§ TEXTO PROPORCIONADO:

● ● ● ● ●

Una de las primeras
medidas tomadas tras el golpe de 1976 fue la intervención de la Confederación
General del Trabajo (CGT). Los
militares ingresaron a la sede de Azopardo 802, ya entonces consolidada como la
casa de los trabajadores sindicalizados y peronistas, para destituir a sus
autoridades, sustraer documentos y quemar libros "sospechosos" en el
estacionamiento.
No era la primera
intervención de la CGT -una por cada golpe de Estado-, pero entonces ocurrió un
hecho singular. La incursión de la comitiva en verde oliva y botas negras se
adentró en el auditorio Felipe Vallese y se detuvo frente al mural que el
artista Miguel Petrone había pintado en 1949 en homenaje a la consagración de
los derechos del trabajador. No fue el hombre-pulpo que representa el capital y
la lucha determinada de los obreros contra ese mutante lo que fastidió a los
generales, sino una efeméride inscripta debajo de la sigla CGT, pintada con
caracteres gordos dorados, en perspectiva y con un pequeño mensaje en letritas
negras debajo: "24 de febrero de 1947, triunfa la justicia social".
"Compren látex blanco y borren esto, ya", ordenaron.
En la compleja historia
del movimiento sindical hay algo que nunca se puso en duda: el poder que encierra
sentarse en el despacho de esta mítica sede.En la compleja historia del
movimiento sindical hay algo que nunca se puso en duda: el poder que encierra
sentarse en el despacho de esta mítica sede. Fuente: Brando - Crédito: Claudio
Larrea
"Eso quedó tapado
con brocha gorda durante años y cuando nos pusimos a restaurarla nos dimos
cuenta de que estaba un poco chingada la perspectiva, las letras, pero al fin y
al cabo quedó bien, como una herida de guerra, una muestra de lo que intentaron
borrar los militares. No tocaron ninguna otra cosa del edificio, mirá qué
simbólico", dice Daniel Santoro, un referente a la hora de hablar de arte,
sobre todo peronista, y autor de la serie mural que ahora acompaña la obra de
Petrone en el mismo auditorio: una suerte de vía crucis del peronismo dividido
en cuatro actos en los que se rescatan el origen, los sueños, los logros, pero
también tragedias, contradicciones y carencias de un movimiento tan heterogéneo
como complejo.

● ● ● ● ●

(Datos para localizar palabras y elementos)
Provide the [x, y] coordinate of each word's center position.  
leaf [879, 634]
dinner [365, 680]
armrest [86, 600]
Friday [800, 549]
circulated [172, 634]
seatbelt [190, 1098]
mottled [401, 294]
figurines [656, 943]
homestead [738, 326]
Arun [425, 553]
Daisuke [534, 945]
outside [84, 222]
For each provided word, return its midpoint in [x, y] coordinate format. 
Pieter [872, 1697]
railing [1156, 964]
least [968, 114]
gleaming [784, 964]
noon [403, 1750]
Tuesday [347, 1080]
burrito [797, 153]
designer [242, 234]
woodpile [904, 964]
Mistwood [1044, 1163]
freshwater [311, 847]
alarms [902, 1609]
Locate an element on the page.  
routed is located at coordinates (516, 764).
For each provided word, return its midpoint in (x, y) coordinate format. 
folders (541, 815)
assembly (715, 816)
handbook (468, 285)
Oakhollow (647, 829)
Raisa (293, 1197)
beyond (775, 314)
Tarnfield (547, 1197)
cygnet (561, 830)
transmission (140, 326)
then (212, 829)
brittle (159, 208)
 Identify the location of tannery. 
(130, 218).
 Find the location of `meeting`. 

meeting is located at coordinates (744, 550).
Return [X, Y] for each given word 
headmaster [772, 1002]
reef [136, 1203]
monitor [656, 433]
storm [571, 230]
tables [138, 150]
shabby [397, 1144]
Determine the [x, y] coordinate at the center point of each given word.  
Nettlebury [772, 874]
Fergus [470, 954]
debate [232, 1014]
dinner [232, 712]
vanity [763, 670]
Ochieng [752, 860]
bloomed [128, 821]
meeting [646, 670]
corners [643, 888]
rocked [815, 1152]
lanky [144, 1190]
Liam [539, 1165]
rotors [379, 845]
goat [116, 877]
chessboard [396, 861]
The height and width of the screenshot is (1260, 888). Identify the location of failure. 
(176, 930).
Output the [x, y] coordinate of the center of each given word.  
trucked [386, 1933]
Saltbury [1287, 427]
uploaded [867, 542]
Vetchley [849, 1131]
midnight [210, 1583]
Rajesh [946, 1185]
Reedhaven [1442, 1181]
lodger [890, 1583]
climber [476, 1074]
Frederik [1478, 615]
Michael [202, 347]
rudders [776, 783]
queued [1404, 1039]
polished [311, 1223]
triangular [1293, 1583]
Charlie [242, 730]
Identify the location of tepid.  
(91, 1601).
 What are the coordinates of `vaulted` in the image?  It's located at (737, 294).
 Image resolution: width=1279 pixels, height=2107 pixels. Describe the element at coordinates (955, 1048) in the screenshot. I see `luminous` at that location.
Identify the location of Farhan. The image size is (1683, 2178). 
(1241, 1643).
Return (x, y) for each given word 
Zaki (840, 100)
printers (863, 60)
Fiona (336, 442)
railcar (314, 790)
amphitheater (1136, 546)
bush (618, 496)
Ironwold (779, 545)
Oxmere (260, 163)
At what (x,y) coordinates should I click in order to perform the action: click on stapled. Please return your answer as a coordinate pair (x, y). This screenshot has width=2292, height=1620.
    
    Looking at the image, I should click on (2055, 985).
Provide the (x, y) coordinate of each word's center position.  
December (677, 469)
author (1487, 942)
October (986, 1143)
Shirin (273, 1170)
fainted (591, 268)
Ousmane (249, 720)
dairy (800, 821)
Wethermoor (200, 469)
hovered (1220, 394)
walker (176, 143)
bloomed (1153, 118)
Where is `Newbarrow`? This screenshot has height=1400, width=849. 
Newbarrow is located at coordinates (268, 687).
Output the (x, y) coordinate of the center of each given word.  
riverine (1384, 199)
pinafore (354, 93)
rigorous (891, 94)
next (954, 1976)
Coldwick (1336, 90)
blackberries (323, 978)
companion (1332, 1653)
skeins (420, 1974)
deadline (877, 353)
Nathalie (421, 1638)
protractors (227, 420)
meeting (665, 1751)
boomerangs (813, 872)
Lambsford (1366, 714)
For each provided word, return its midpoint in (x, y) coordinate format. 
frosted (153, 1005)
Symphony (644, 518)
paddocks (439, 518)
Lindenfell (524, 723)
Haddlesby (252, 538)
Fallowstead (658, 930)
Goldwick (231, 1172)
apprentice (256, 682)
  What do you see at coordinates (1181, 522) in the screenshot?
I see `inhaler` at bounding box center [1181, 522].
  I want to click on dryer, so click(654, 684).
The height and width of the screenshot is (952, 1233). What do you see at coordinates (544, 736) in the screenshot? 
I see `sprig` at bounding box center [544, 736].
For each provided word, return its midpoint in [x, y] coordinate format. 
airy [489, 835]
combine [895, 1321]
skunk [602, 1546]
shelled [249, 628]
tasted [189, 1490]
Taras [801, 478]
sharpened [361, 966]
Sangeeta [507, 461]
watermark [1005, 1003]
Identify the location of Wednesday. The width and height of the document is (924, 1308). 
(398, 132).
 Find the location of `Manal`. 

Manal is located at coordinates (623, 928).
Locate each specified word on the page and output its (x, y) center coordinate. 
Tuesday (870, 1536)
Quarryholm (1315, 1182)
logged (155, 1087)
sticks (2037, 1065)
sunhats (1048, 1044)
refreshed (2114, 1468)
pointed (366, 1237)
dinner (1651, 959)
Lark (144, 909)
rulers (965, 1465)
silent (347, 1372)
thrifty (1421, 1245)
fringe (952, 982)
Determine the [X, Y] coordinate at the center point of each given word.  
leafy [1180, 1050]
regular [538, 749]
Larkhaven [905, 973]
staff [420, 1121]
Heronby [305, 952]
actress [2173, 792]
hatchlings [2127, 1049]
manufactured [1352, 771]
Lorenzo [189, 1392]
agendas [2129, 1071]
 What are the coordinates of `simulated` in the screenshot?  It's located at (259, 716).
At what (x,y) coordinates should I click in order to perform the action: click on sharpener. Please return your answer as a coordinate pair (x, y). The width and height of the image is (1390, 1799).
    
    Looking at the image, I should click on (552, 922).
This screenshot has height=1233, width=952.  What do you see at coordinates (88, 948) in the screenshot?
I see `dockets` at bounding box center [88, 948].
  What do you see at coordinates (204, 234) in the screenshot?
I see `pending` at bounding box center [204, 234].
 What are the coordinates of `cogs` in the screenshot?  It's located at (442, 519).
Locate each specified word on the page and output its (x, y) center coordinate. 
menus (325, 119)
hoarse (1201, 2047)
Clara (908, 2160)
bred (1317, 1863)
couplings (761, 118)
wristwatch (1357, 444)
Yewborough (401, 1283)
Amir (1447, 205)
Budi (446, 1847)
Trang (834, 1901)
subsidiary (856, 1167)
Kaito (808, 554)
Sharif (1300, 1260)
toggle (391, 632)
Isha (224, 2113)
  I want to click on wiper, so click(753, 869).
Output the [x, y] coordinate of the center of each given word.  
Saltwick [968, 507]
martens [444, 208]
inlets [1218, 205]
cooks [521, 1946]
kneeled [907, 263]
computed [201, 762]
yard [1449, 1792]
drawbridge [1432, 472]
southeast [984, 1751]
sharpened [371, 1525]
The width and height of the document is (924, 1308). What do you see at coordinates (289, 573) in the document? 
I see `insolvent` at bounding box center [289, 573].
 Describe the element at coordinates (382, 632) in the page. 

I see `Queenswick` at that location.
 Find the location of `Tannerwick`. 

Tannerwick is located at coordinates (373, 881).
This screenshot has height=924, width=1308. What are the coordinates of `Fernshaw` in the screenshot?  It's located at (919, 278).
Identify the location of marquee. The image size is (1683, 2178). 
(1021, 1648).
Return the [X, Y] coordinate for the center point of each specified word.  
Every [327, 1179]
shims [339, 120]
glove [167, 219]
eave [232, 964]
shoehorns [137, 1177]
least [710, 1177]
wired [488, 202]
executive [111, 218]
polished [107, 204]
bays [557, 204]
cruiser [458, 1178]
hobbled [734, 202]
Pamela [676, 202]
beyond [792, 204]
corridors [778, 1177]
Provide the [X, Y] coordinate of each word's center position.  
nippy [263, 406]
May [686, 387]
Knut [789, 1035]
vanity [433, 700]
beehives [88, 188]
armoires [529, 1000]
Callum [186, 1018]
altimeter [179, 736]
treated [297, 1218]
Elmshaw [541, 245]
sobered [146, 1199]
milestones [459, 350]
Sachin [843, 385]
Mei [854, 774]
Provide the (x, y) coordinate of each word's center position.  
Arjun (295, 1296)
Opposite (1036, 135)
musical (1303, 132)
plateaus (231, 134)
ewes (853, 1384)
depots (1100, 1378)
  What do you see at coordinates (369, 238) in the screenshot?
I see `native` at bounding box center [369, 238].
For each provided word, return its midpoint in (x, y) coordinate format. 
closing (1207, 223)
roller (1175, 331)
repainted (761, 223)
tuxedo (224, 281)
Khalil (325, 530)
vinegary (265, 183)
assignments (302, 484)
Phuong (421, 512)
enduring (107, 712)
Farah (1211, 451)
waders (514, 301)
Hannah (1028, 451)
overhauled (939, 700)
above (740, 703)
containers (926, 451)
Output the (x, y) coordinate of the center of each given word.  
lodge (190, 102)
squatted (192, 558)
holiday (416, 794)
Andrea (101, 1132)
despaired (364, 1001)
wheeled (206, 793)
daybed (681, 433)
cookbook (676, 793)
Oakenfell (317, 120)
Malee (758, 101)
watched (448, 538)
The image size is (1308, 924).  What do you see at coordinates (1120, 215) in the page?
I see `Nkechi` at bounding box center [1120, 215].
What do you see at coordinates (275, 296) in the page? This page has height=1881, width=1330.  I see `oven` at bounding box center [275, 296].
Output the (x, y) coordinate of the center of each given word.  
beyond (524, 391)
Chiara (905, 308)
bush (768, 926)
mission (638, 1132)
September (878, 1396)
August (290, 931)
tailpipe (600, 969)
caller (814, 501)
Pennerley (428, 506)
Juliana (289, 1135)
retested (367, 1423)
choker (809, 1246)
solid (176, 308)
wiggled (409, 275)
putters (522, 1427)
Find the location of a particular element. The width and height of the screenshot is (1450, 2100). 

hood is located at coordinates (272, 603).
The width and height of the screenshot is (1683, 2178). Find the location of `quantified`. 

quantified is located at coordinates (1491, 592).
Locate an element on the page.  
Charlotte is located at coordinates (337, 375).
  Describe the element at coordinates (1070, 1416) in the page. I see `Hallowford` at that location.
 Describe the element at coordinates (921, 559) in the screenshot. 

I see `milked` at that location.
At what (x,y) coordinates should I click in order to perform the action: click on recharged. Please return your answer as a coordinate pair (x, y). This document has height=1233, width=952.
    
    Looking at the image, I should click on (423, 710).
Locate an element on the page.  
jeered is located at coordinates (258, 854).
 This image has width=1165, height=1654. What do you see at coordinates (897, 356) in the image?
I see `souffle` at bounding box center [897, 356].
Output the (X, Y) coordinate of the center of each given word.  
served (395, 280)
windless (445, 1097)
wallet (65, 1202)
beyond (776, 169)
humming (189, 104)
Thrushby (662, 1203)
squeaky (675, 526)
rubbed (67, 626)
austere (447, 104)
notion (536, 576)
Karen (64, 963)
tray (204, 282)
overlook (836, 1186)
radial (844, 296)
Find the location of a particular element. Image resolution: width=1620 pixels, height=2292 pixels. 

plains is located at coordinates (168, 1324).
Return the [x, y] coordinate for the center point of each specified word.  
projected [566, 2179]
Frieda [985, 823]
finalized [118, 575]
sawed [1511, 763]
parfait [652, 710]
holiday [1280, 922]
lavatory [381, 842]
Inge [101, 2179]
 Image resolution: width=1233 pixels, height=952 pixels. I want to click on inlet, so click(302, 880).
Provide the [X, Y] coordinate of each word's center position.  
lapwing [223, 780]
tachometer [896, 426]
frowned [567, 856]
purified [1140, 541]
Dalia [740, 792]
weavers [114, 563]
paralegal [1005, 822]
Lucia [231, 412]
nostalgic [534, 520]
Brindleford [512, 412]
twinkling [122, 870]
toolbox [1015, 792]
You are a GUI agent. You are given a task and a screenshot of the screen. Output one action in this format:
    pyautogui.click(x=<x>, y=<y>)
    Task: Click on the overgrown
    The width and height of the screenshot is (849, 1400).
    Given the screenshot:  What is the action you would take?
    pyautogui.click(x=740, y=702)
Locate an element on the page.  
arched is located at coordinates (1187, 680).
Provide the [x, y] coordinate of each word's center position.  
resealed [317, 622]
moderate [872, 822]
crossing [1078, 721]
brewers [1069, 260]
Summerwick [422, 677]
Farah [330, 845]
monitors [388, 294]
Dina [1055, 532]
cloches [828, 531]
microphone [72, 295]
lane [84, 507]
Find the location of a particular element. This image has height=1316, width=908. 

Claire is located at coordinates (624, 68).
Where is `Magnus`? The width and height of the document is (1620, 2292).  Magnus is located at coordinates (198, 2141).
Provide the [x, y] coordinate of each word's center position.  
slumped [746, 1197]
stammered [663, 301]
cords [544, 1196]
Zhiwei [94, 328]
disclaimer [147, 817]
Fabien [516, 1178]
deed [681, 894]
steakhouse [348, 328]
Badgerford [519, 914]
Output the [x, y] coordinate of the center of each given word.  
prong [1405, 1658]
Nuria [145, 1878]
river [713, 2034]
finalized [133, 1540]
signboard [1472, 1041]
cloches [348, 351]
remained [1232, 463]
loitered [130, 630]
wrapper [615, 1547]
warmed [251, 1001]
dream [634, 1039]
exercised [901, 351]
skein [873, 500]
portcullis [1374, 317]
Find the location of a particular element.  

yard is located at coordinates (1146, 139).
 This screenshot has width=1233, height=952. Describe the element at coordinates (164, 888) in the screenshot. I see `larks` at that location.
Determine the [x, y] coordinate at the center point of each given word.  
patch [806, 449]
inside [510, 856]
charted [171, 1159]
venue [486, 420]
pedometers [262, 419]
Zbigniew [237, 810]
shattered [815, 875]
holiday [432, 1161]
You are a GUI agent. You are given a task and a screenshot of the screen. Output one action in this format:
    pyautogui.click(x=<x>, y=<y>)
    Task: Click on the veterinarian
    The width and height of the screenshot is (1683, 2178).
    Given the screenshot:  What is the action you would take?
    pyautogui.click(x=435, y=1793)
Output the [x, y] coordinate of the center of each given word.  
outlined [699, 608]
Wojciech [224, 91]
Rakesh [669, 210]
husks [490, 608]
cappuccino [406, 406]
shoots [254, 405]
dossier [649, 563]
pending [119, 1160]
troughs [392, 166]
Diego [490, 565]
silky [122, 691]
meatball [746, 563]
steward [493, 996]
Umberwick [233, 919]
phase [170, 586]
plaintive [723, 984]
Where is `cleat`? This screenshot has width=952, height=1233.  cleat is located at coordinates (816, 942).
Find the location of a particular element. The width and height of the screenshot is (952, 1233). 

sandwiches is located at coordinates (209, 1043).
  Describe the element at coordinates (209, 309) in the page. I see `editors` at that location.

● ● ● ● ●

§ LISTA DE TAREAS:
**a)** ¿Puedes copiar completo el texto sobre el mural de la CGT, sin cambiar nada?
**b)** ¿Podrías presentar como lista numerada, sin las líneas en blanco, solo el tramo de las filas que comienza con la línea que contiene "roller (1175, 331)" y termina con la que contiene "September (878, 1396)", ambas incluidas?
El texto y las filas proceden de fuentes distintas.

§ RESULTADOS DEL EJERCICIO:
**a)**
Una de las primeras
medidas tomadas tras el golpe de 1976 fue la intervención de la Confederación
General del Trabajo (CGT). Los
militares ingresaron a la sede de Azopardo 802, ya entonces consolidada como la
casa de los trabajadores sindicalizados y peronistas, para destituir a sus
autoridades, sustraer documentos y quemar libros "sospechosos" en el
estacionamiento.
No era la primera
intervención de la CGT -una por cada golpe de Estado-, pero entonces ocurrió un
hecho singular. La incursión de la comitiva en verde oliva y botas negras se
adentró en el auditorio Felipe Vallese y se detuvo frente al mural que el
artista Miguel Petrone había pintado en 1949 en homenaje a la consagración de
los derechos del trabajador. No fue el hombre-pulpo que representa el capital y
la lucha determinada de los obreros contra ese mutante lo que fastidió a los
generales, sino una efeméride inscripta debajo de la sigla CGT, pintada con
caracteres gordos dorados, en perspectiva y con un pequeño mensaje en letritas
negras debajo: "24 de febrero de 1947, triunfa la justicia social".
"Compren látex blanco y borren esto, ya", ordenaron.
En la compleja historia
del movimiento sindical hay algo que nunca se puso en duda: el poder que encierra
sentarse en el despacho de esta mítica sede.En la compleja historia del
movimiento sindical hay algo que nunca se puso en duda: el poder que encierra
sentarse en el despacho de esta mítica sede. Fuente: Brando - Crédito: Claudio
Larrea
"Eso quedó tapado
con brocha gorda durante años y cuando nos pusimos a restaurarla nos dimos
cuenta de que estaba un poco chingada la perspectiva, las letras, pero al fin y
al cabo quedó bien, como una herida de guerra, una muestra de lo que intentaron
borrar los militares. No tocaron ninguna otra cosa del edificio, mirá qué
simbólico", dice Daniel Santoro, un referente a la hora de hablar de arte,
sobre todo peronista, y autor de la serie mural que ahora acompaña la obra de
Petrone en el mismo auditorio: una suerte de vía crucis del peronismo dividido
en cuatro actos en los que se rescatan el origen, los sueños, los logros, pero
también tragedias, contradicciones y carencias de un movimiento tan heterogéneo
como complejo.

**b)**
1. roller (1175, 331)
2. repainted (761, 223)
3. tuxedo (224, 281)
4. Khalil (325, 530)
5. vinegary (265, 183)
6. assignments (302, 484)
7. Phuong (421, 512)
8. enduring (107, 712)
9. Farah (1211, 451)
10. waders (514, 301)
11. Hannah (1028, 451)
12. overhauled (939, 700)
13. above (740, 703)
14. containers (926, 451)
15. Output the (x, y) coordinate of the center of each given word.  
16. lodge (190, 102)
17. squatted (192, 558)
18. holiday (416, 794)
19. Andrea (101, 1132)
20. despaired (364, 1001)
21. wheeled (206, 793)
22. daybed (681, 433)
23. cookbook (676, 793)
24. Oakenfell (317, 120)
25. Malee (758, 101)
26. watched (448, 538)
27. The image size is (1308, 924).  What do you see at coordinates (1120, 215) in the page?
28. I see `Nkechi` at bounding box center [1120, 215].
29. What do you see at coordinates (275, 296) in the page? This page has height=1881, width=1330.  I see `oven` at bounding box center [275, 296].
30. Output the (x, y) coordinate of the center of each given word.  
31. beyond (524, 391)
32. Chiara (905, 308)
33. bush (768, 926)
34. mission (638, 1132)
35. September (878, 1396)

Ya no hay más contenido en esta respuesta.